**Activity:**
Restate word for word the lines below from the one that has "Given: Open Domain Filtering settings" through the one that has "750x407 pixels.", keeping both and dropping all pictures.

**Available data:**
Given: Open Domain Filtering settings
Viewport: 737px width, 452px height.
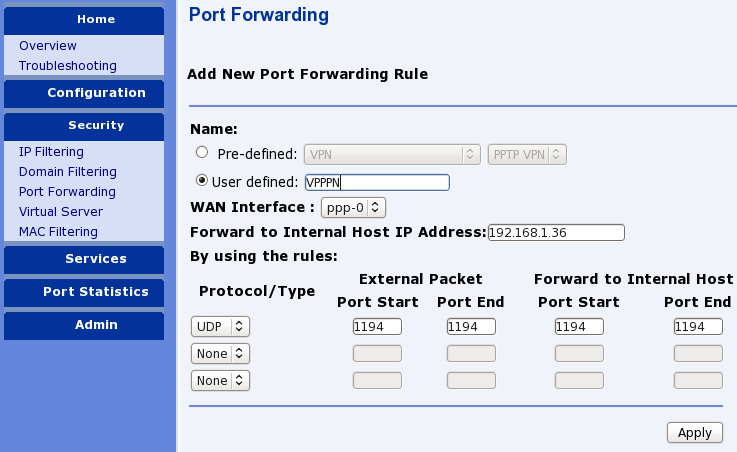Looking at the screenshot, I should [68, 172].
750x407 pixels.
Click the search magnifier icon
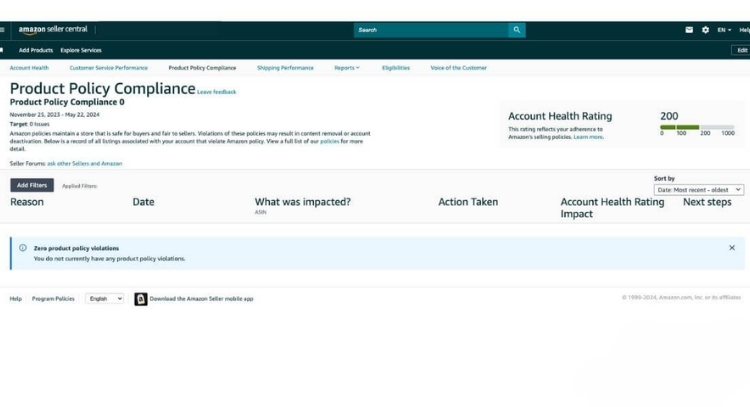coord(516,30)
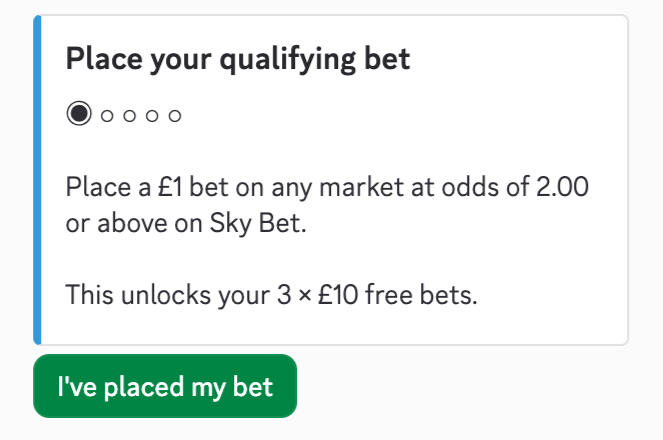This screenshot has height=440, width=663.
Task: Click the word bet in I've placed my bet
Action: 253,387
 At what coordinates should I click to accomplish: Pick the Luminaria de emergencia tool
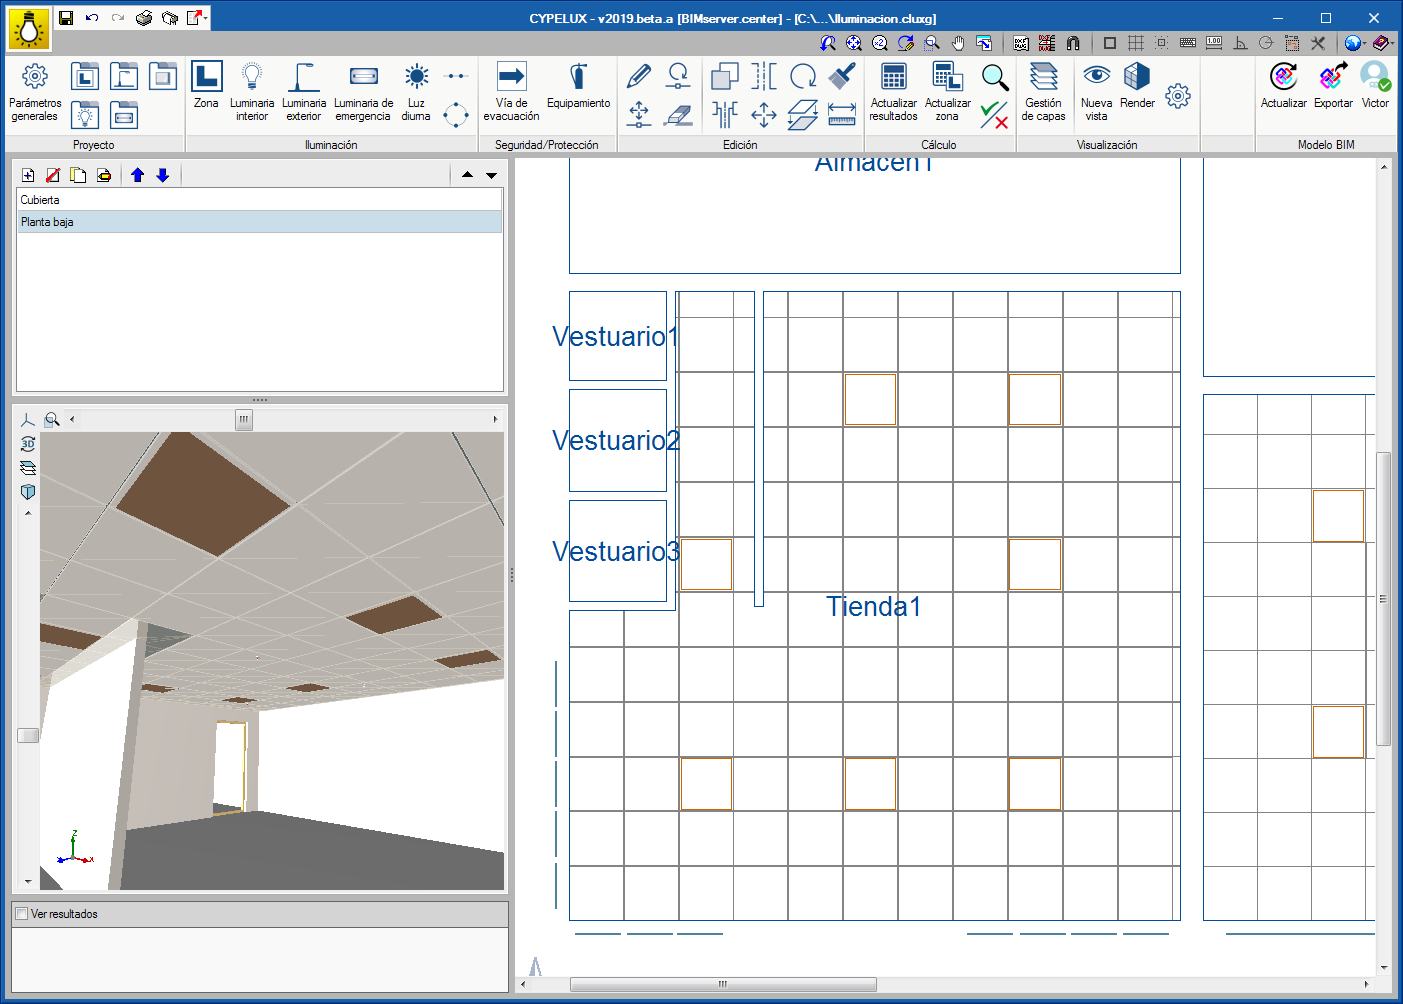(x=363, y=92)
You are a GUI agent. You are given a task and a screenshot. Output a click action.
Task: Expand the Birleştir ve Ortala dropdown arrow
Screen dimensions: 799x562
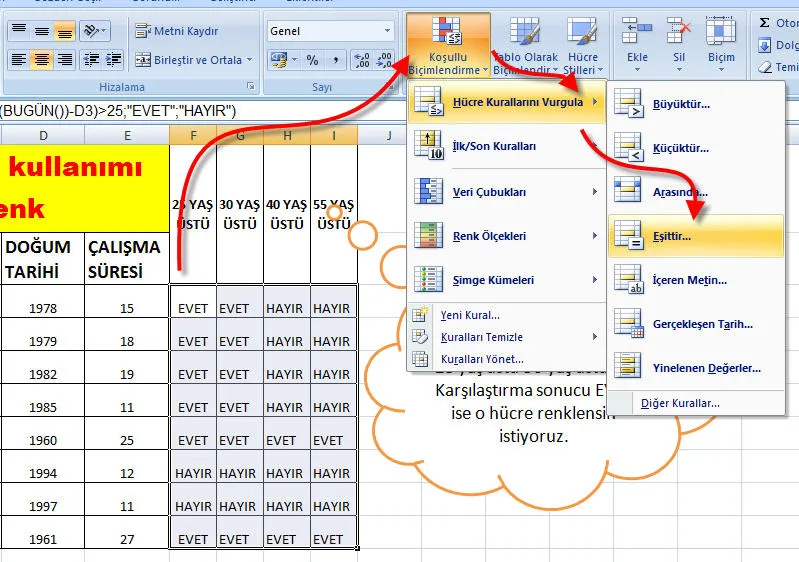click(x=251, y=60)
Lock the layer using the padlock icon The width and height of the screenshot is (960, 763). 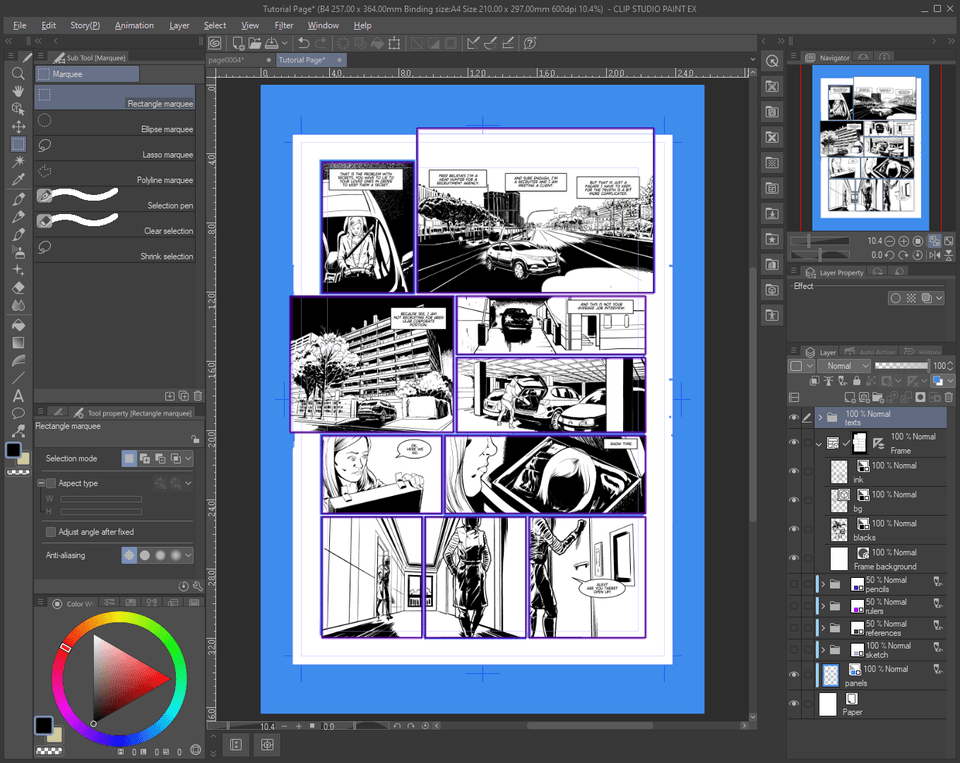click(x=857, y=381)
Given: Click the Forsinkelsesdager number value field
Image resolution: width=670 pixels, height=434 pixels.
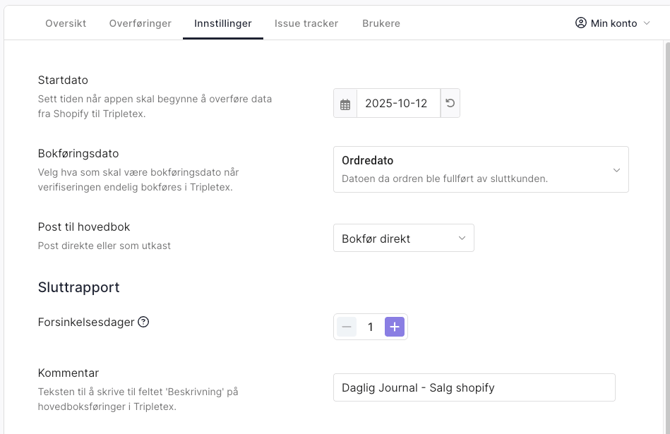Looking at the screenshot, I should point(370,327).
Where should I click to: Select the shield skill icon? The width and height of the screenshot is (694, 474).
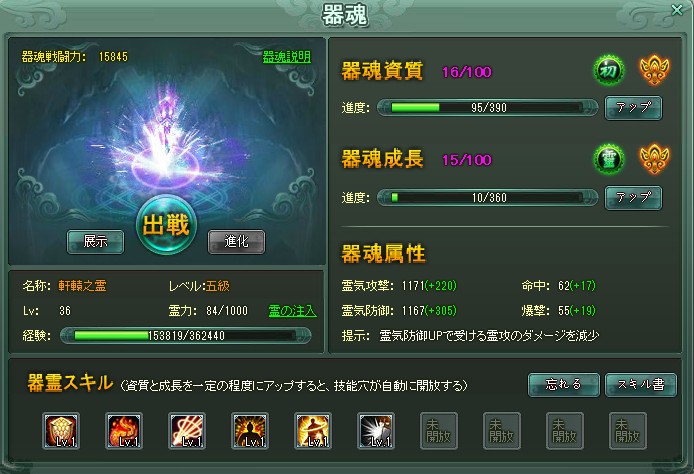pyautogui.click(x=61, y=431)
...
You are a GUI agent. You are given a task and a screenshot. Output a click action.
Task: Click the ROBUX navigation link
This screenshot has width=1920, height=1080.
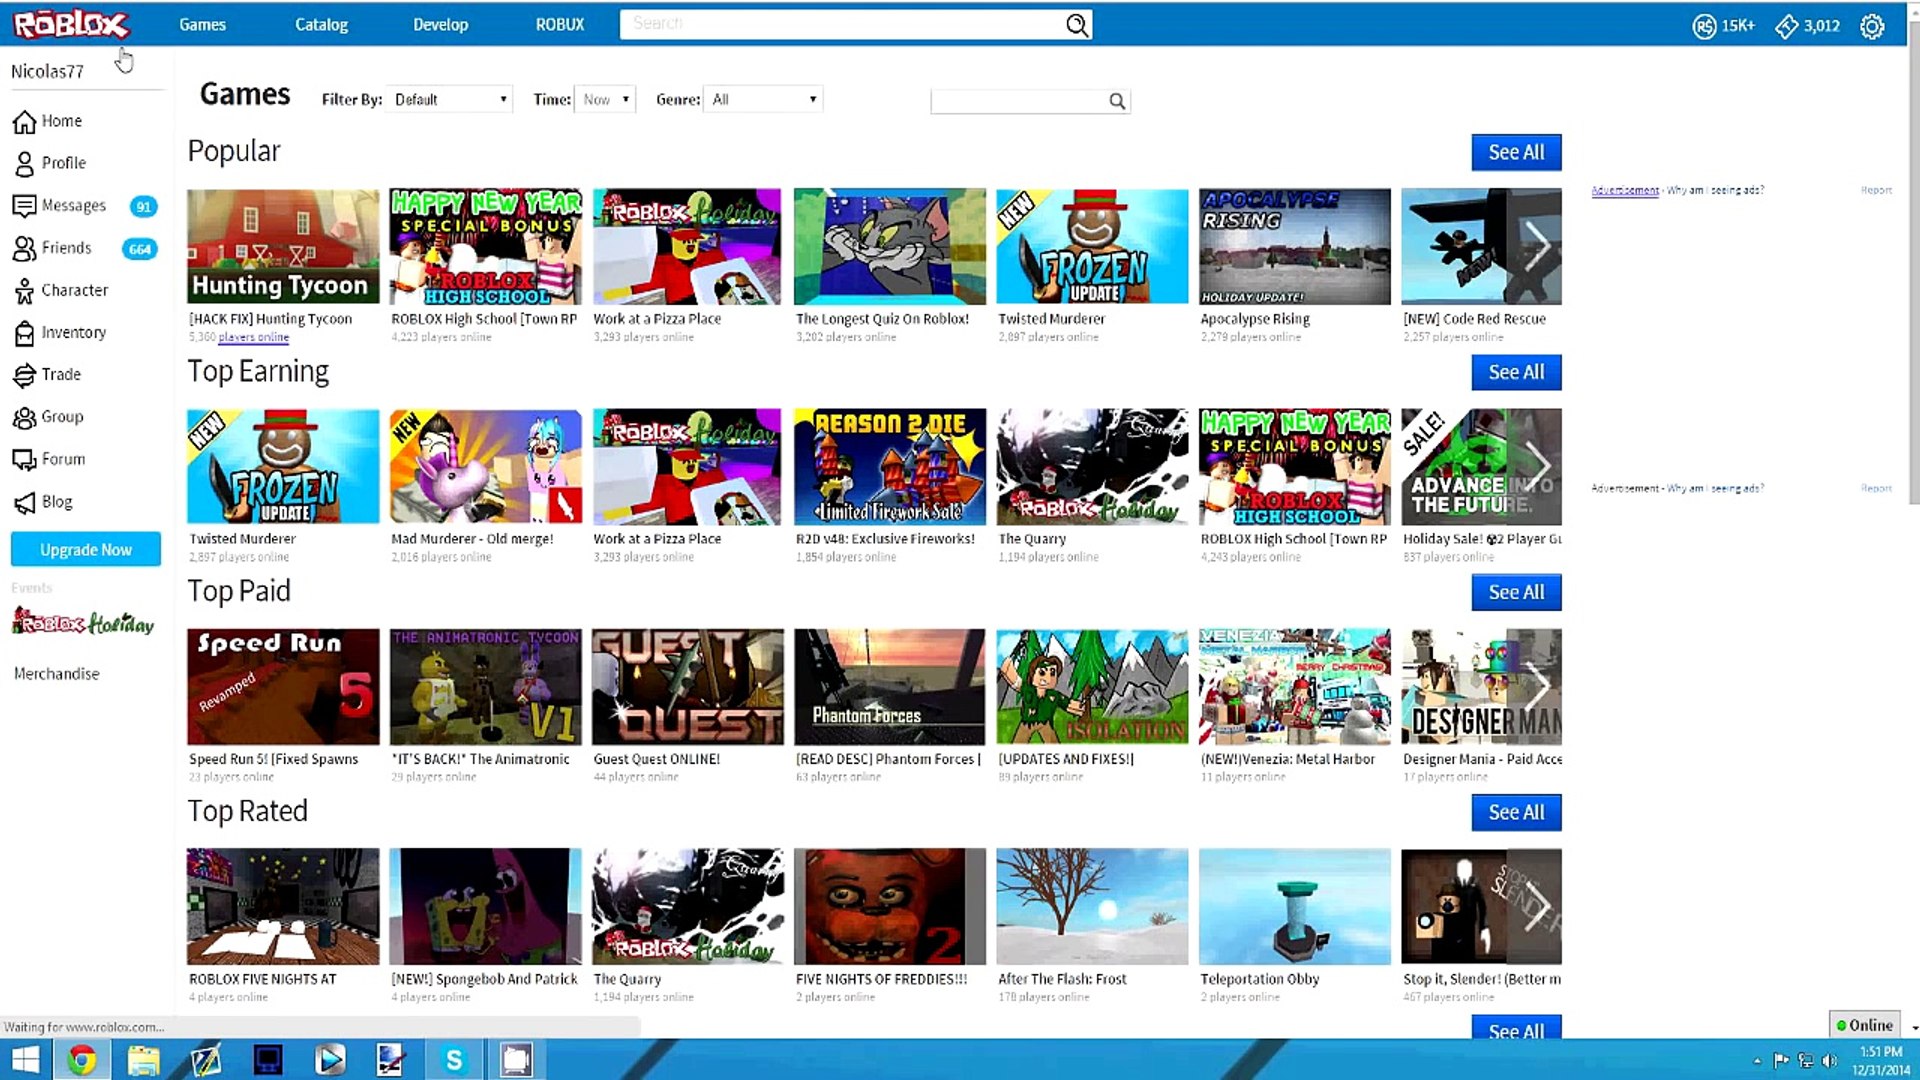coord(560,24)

**Exercise answer:**
Given: Open Domain Filtering settings
Viewport: 737px width, 452px height.
Looking at the screenshot, I should [68, 172].
750x407 pixels.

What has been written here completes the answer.